See where it says Zombie Attack on the dvd cover? Well it ignore it because according to the menu screen this movie is called Museum Of The Dead. And before you think ive drunkenly mixed up my films, no siree! It has the words Zombie Attack slapped on the disc in sickly yellow. Splendid! Before we even begin, we don't know what the actual movie is called. How about we jumble it up a little: Zombie Attacks In The Museum Of The Dead? Dead Museums Attacks Zombies? To be honest you could call it Zombie Does Dallas, it makes no difference because the pulse to this movie has truly left the building. Or museum.
So what gives? American students decide to spend Halloween in a museum that is exhibiting skulls and ancient relics. Oh and its haunted by psychotic, painted warriors in grass skirts and 'zombies' with torches for eyeballs. Where they came from, or why they are prowling around a Californian museum (I assume its Cali) we are never really told, only that some bad guy called "Boli" decided it would be sorta fun.
Seriously this is one of those movies that feels like it was knocked up as the cameras rolled. No story or script, just make shit up as we go along! "I know! Lets have two idiot women wander around a maze-like museum and have them act really stinky when something nasty pops up!" Yup, its exactly as if the director thought this.

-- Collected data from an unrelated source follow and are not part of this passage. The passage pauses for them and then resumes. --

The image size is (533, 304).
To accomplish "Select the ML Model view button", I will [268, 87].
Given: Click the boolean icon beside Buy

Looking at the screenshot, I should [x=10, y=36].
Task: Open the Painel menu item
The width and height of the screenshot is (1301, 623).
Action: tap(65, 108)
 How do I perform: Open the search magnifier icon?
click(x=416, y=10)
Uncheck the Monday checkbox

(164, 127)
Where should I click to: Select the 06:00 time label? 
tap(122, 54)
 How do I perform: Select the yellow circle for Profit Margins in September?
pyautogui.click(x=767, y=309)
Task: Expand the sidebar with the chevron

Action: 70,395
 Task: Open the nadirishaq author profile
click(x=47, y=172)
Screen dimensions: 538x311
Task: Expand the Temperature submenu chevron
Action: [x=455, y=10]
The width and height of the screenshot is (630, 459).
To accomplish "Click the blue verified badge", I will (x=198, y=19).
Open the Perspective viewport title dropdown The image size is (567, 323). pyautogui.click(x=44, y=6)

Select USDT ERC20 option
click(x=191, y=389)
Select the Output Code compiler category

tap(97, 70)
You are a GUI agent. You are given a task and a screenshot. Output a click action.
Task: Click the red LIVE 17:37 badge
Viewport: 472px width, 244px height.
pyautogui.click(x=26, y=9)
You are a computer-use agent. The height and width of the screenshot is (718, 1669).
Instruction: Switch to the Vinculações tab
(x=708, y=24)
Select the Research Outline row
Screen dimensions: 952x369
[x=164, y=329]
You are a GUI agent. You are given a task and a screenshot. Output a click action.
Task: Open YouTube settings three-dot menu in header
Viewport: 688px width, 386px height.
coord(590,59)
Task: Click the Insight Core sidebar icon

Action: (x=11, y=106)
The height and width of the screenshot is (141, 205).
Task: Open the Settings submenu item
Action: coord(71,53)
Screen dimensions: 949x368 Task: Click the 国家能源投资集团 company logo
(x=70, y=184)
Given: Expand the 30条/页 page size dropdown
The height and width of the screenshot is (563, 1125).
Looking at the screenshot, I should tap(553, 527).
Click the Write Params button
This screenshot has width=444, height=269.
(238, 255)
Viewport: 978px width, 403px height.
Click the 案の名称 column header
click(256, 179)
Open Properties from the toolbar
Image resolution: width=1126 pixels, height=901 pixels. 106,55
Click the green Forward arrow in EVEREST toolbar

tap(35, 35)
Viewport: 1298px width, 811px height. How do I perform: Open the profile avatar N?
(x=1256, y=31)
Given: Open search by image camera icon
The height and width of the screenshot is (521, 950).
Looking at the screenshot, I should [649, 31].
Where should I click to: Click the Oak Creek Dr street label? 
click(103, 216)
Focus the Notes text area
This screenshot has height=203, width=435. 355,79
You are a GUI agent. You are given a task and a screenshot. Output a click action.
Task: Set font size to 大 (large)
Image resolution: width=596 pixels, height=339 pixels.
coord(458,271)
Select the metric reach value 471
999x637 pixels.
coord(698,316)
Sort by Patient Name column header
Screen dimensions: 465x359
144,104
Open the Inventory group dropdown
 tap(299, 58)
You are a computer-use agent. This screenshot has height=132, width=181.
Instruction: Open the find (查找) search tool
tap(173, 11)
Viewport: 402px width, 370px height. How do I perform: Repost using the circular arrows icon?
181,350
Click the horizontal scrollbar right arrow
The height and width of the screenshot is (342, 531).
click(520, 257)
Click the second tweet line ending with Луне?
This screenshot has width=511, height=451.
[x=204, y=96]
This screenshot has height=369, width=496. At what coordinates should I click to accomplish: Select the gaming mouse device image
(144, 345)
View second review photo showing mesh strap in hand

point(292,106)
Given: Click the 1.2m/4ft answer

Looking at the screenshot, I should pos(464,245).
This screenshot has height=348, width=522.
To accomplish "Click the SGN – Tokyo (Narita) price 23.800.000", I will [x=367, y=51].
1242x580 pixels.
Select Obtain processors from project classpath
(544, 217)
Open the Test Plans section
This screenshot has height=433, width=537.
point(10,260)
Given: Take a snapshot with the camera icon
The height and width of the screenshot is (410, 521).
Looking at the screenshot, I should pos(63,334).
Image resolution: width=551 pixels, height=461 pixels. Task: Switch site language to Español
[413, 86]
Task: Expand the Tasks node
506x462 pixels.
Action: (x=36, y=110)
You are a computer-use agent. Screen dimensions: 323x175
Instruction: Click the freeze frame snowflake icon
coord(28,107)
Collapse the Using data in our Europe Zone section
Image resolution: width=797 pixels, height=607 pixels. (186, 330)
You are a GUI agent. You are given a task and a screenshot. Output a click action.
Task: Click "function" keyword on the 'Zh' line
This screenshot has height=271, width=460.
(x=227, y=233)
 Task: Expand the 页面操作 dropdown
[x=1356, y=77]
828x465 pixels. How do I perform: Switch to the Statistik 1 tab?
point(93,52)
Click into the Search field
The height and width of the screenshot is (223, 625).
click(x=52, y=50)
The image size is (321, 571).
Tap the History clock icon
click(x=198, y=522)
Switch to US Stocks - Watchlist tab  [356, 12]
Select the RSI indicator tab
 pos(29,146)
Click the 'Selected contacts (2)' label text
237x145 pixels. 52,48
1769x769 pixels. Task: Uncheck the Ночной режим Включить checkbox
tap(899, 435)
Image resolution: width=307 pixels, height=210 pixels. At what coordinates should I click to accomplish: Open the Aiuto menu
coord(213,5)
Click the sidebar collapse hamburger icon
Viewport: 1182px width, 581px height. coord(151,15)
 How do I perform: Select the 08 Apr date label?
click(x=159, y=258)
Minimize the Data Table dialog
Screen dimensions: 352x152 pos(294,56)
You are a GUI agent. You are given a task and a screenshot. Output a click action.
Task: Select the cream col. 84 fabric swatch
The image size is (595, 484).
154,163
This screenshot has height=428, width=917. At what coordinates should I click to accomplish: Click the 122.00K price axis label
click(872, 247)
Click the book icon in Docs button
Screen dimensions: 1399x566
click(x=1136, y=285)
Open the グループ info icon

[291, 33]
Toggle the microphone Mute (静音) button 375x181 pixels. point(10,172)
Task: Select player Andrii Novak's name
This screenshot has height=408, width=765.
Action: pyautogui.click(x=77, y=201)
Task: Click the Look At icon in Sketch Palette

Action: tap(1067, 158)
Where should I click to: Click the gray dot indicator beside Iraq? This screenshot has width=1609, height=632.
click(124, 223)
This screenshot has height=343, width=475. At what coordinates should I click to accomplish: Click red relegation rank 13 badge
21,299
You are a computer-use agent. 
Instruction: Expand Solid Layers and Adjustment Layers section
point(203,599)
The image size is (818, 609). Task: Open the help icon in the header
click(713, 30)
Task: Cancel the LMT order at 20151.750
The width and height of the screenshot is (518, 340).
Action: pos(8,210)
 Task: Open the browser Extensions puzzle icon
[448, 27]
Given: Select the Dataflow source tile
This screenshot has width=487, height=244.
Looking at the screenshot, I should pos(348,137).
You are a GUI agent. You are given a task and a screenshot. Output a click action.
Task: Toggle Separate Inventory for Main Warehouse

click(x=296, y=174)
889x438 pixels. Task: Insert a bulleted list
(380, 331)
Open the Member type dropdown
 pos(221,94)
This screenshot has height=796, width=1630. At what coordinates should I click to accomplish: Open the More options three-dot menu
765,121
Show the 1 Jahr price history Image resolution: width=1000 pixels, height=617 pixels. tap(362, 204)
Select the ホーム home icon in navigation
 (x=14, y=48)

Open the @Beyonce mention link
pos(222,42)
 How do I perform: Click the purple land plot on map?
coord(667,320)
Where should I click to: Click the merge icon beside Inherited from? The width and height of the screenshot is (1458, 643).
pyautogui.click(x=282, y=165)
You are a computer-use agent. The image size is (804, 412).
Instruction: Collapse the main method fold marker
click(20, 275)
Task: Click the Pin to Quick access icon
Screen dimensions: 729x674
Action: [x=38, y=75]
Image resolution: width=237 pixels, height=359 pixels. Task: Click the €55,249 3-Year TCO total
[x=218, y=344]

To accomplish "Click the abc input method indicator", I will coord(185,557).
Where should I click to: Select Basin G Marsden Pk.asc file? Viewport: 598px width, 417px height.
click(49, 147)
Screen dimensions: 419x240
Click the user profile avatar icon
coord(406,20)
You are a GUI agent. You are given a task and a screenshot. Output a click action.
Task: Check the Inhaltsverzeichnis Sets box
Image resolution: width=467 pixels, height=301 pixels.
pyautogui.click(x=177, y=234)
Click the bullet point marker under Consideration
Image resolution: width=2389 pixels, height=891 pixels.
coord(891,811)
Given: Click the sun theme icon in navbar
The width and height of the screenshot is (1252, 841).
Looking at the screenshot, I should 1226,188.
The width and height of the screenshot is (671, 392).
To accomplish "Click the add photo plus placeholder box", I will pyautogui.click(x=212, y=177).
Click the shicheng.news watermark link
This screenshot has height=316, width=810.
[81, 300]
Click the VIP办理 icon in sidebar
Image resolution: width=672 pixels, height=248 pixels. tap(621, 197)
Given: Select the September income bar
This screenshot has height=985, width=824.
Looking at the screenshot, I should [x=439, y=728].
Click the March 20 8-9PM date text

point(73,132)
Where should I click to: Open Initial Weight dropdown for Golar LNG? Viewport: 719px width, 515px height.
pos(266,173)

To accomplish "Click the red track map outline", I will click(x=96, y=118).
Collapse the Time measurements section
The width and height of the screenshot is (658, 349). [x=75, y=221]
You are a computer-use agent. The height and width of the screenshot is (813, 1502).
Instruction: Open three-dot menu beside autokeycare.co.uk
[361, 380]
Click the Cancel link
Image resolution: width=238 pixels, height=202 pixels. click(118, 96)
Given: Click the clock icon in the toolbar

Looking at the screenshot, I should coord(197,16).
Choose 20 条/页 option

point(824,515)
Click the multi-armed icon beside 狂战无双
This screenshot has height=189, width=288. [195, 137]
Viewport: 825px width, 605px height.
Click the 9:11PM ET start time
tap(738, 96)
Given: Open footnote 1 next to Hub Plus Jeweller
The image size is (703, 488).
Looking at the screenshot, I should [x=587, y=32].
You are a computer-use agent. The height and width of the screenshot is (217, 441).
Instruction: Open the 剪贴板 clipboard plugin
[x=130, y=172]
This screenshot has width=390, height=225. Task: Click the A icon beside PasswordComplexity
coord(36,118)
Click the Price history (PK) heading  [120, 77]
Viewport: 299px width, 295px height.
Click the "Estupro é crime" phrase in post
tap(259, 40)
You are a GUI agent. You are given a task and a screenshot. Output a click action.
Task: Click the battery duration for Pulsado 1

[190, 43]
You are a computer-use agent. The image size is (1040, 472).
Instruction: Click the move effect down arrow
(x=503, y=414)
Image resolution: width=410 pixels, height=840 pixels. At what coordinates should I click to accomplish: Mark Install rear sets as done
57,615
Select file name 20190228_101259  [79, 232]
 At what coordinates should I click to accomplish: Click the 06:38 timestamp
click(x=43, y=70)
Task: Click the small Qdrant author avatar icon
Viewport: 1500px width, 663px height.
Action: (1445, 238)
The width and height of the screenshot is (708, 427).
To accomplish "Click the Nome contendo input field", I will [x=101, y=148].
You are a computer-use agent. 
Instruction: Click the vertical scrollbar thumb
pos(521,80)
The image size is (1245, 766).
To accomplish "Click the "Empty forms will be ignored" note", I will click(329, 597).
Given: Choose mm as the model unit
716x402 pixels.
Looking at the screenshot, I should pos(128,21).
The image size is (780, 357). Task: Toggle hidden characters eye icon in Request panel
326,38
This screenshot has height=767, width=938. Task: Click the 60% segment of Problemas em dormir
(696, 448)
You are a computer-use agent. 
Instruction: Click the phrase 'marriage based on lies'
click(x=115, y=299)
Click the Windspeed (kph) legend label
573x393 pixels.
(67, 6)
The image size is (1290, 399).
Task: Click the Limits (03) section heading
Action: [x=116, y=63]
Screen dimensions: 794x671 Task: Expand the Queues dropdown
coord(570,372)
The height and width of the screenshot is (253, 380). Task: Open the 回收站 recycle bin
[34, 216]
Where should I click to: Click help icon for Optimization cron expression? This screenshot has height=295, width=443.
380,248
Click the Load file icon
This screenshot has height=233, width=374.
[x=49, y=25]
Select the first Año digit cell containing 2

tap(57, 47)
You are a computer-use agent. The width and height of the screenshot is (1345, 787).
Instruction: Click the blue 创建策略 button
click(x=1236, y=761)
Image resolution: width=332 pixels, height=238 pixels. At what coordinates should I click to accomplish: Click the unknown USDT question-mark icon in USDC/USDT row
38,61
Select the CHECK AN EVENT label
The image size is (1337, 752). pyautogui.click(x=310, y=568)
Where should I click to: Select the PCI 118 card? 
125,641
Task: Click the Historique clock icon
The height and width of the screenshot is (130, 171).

Now usually in movies this awful there are funny scenes (albeit unintentional) but Zombie WhateverItsCalled has none which was disappointing because I needed something to keep me watching. (Why do you think those pints of cider always appear in the photographs? Those aren't props man, they're medicinal.)
Don't look into its eyes!
It has the stare of 1000 Miseries.
To cut a long story (what story?) short, Zombie Attack is a f**king shambles of a horror movie, (or any type of damned movie) and ive watched gentle, summer clouds pass over with more sense of panic than this painful abomination. Think of the time you made your first catapult as a youngster. There you stood, clutching a new weapon, feeling all badass and plotting the first rabbit kill on a hunt. You were going to lay waste to all but all you ever hit were empty baked bean tins. This is what this movie must have been like for its makers. An abysmal failure.